Turn the entries below into a numbered list with no blank lines and no pictures. Begin at the line that contains "Screen dimensions: 485x297", stop after the line that contains "coord(303,640)", and include both of those lines.

── MATERIAL TO PROCESS ──

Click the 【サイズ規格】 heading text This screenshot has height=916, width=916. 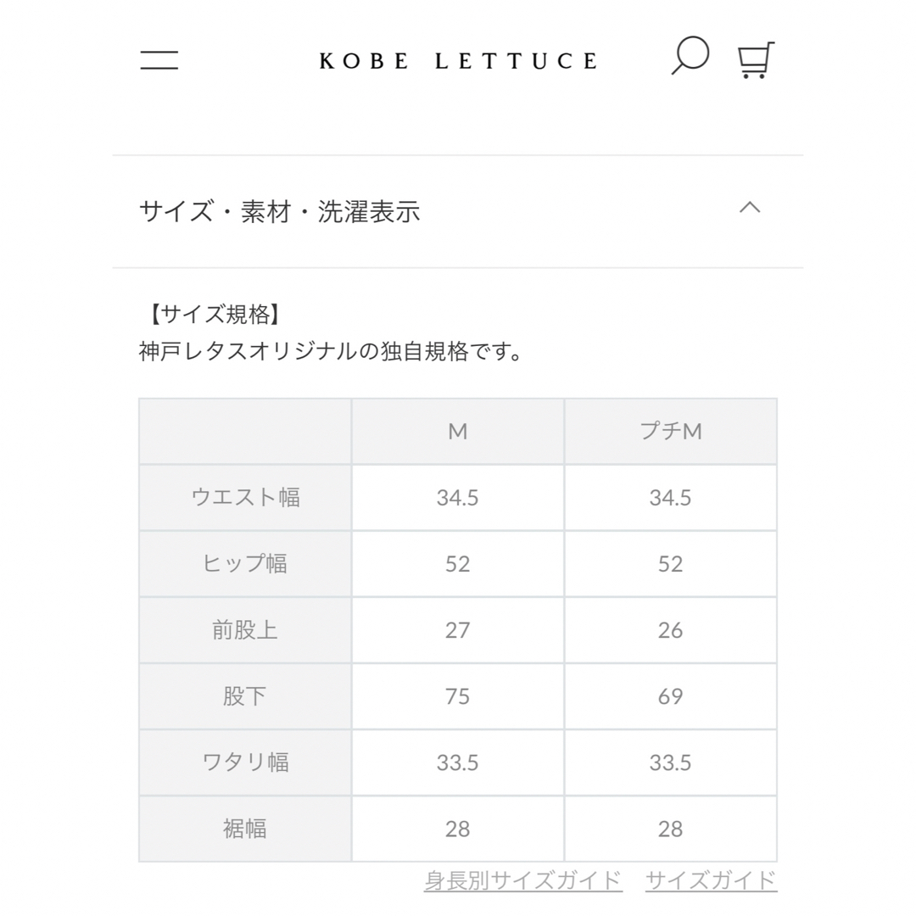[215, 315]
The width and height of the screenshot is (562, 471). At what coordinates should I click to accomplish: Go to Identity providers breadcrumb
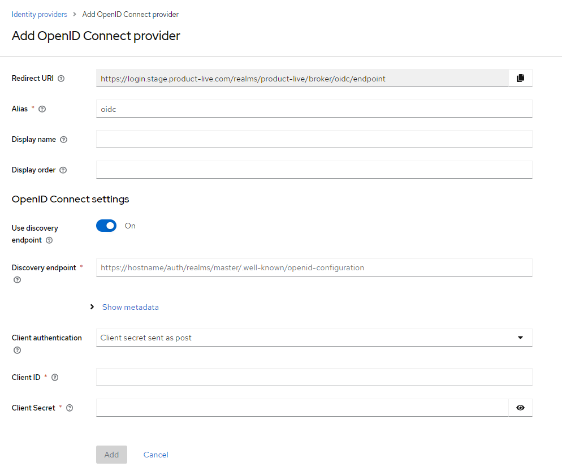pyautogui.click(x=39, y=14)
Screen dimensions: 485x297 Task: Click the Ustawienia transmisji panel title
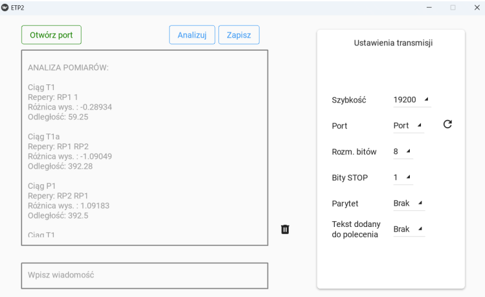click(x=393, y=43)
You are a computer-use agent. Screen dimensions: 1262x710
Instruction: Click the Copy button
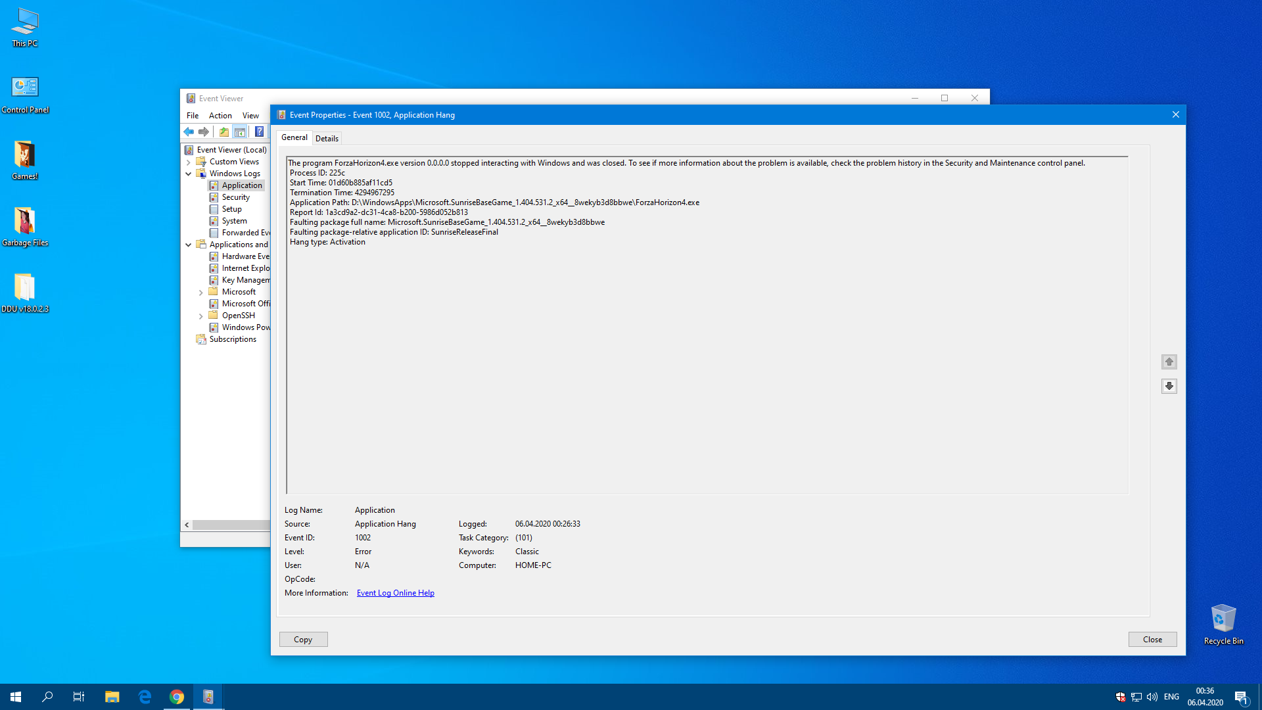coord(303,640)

───
── MATERIAL TO PROCESS ──

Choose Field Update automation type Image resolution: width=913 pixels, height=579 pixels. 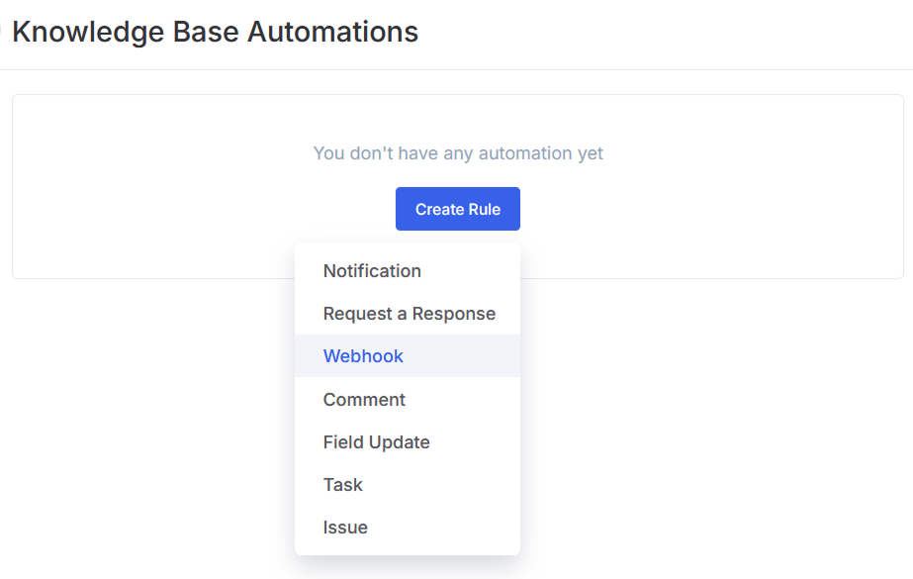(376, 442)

───
── MATERIAL TO PROCESS ──

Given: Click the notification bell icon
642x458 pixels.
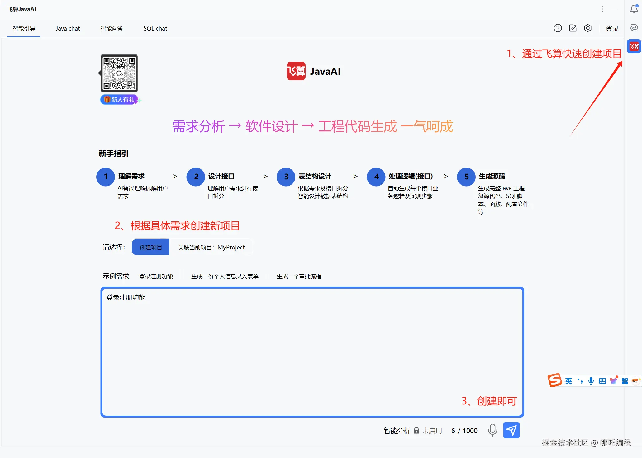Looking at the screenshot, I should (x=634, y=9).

───

__RESPONSE TO THIS EXERCISE__.
1. Screen dimensions: 485x297 Task: Click the Ustawienia transmisji panel title
2. click(x=393, y=43)
3. You are a computer-use agent. Screen dimensions: 1262x710
4. Instruction: Click the Copy button
5. coord(303,640)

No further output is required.